Go line by line through the entries and show those that hold the string "computer".
__________
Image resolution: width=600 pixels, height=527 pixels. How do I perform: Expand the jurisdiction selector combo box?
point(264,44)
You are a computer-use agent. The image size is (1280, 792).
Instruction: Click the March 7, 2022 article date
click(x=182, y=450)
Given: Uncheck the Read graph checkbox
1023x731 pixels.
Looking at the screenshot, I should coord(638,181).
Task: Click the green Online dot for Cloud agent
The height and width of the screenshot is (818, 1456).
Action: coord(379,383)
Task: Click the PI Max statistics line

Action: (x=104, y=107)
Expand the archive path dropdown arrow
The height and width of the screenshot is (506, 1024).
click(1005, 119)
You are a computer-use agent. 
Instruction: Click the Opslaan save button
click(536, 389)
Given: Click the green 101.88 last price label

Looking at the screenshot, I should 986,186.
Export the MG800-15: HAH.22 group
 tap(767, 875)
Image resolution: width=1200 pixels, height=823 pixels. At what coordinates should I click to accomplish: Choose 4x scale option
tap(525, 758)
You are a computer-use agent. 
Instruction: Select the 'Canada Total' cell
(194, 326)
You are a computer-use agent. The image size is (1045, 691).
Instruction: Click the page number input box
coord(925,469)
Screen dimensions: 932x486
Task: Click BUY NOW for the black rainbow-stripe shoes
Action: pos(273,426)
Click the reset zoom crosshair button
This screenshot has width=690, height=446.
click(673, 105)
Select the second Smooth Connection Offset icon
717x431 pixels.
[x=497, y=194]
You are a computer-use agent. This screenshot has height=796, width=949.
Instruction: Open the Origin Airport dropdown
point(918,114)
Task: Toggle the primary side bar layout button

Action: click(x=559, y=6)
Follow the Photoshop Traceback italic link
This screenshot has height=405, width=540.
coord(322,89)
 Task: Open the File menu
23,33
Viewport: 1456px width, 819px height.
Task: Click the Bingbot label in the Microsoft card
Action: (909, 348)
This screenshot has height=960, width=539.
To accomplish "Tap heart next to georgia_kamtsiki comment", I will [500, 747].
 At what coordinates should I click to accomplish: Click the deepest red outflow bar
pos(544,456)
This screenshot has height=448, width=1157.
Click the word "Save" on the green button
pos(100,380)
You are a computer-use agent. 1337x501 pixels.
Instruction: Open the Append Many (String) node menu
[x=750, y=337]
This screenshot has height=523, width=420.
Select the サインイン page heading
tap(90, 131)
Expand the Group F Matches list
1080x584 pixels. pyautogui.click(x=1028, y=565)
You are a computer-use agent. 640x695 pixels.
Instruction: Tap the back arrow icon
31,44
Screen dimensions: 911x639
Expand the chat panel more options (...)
__________
Answer to the exercise:
You are a computer-use agent. The image size is (1280, 792).
You are a computer-use agent. 
You are a computer-use agent. 
You are a computer-use agent. The image size is (1045, 691).
You are a computer-use agent. This screenshot has height=796, width=949.
You are a computer-use agent. 1337x501 pixels.
You are a computer-use agent. 640x695 pixels.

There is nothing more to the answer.